Boulangers's scope, vision, and abilities in a host of artistic media have combined to yield a talent that today is recognized among the leaders of the contemporary Latin American art movement.

 

PERSONAL BIOGRAPHY (by G. Rodo Boulanger)

I was born in 1935 in La Paz, Bolivia. But my earliest memories are of Oruro, a small mining town hidden away in the cold plateau region of the "altiplano", where my parents had come to live. I can see myself now, as a child sketching innumerable imaginary dances next to the piano where my mother would be playing the music of Brahms, Bach or Schubert she so loved. Music and drawing which ere to be the determining factors of my whole existence I found far more alluring than any children's games.

Our house was opposite the station and I feel sure that the constantly passing trains I used to watch with my sister already conjured up in my mind the idea of journeys, meetings, departures and the mysterious comings and goings of life.

It was natural for me to start learning the piano with my mother and I was just seven years old when we moved to La Paz because of my father's job. I was sent to the German school there and continued with the piano and drawing. One day, my father who had always encouraged my interest in painting took me by the hand and introduced me to my first "real" artist's studio: it belonged to the painter Rimsa. I was just 11 years old. It was a new world for me…

When I was fifteen I gave my first recital and then went to Santiago, Chile, where I spent a year studying at the National Conservatory of Music and at the Academy of Art.

In 1952, I went to Europe on my own for the first time. I was going to study in Madrid. However, whilst I was visiting various European cities, I was very much taken by Vienna and decided to stay. All I noticed about this city which had suffered from the War and which was still occupied by the Russians, the Americans, the British and the French was the sound of pianos, flutes or violins coming from every house. This helped to make my first winter there, which was exceptionally hard and during which I saw snow fall for the first time in my life, less cold and easier to bear.

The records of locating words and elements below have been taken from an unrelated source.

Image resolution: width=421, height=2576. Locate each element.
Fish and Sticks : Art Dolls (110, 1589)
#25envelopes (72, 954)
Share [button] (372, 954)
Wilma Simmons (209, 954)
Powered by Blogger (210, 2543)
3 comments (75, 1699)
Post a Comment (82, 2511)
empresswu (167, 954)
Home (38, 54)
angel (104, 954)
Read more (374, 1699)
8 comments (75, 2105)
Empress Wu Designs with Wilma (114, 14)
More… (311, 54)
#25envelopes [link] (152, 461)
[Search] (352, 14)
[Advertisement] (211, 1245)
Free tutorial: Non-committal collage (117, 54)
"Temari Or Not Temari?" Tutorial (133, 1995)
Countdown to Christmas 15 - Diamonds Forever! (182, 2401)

A year later, however, I was to leave Vienna and return to my native land where, beneath the azure sky of La Paz, an amazing city 3700 meters above sea level. surrounded by mountains, far from the sea and on the edge of vast high plateaus, I was reunited with the climate I knew so well, and an atmosphere in which silence and solitude contrast with the rhythms of drums and Indian pipes, and children express their feelings in games which are sometimes serious, sometimes lonely or joyful, but always full of charm and mystery.

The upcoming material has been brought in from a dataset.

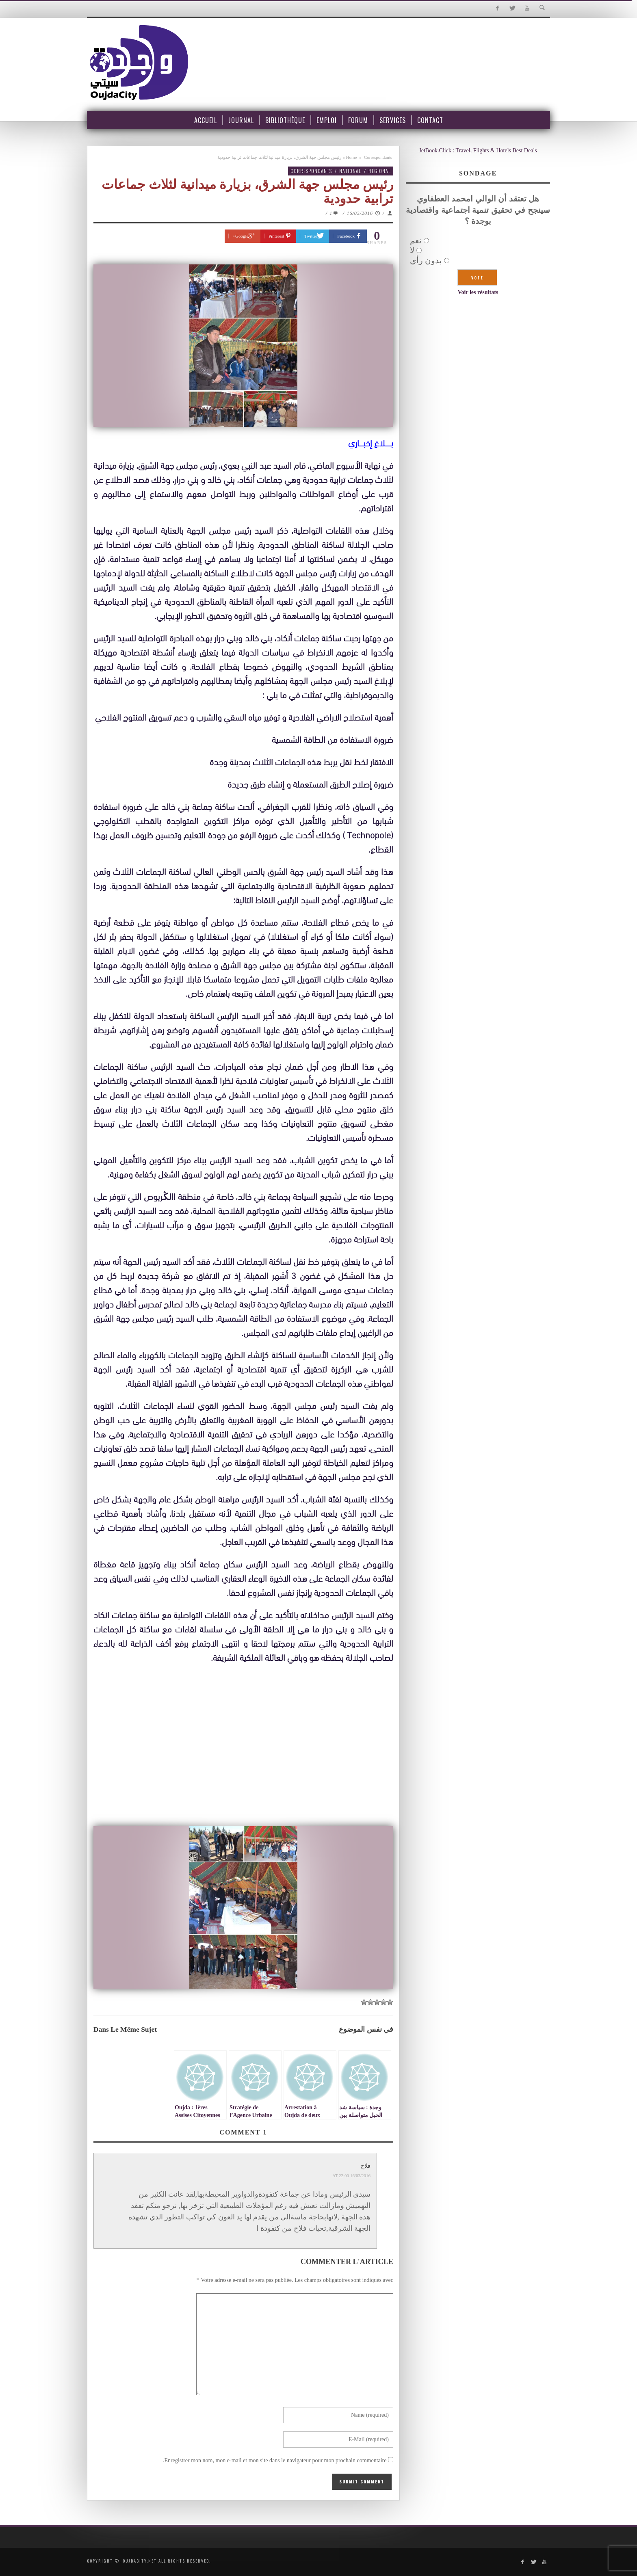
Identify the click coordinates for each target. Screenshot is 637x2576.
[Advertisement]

At the age of 22, I was to leave my birthplace once more never dreaming that my departure was almost definitive and that I was to return for a brief visit only nine years later. I was going to live in Buenos Aires, in Argentina, thus making a first step towards Europe for which I still nourished nostalgic feelings. Here, I gave a few recitals and exhibited paintings, but the combined pressures of music and painting became such that I decided to give up the piano as a career in order to devote my energies to painting.

I stayed in Argentina for four years and it was in the north, in a very small town, that I saw my first engraving by Friedlaender. Just as Vienna had dazzled me with its musical environment, this engraving and the exhibition by the same artist that I saw later in Buenos Aires were undoubtedly responsible for introducing me to a hitherto unknown universe and for arousing in me an overwhelming desire to study the techniques of engraving.

In 1961, I arrived in Paris and began work in Friedlaender's studio, where I was to remain, barring a few interruptions, until 1968.

In 1962, I married a Frenchman and we then spent 18 months in the Middle East. When I returned to Paris, I continued with painting and engraving. From 1966 onwards my engravings were published by A. Lublin of New York. In 1968 I set up my own engraving studio and in 1970 I acquired an artist's studio.

I spend my time in both studios and still work with the same enthusiasm as when I made my first drawings. I alternate between engraving and painting and my work is based on long hours of meditation, patience and application.

And at the end of the day, whilst my daughters draw, I sit down at the piano and play.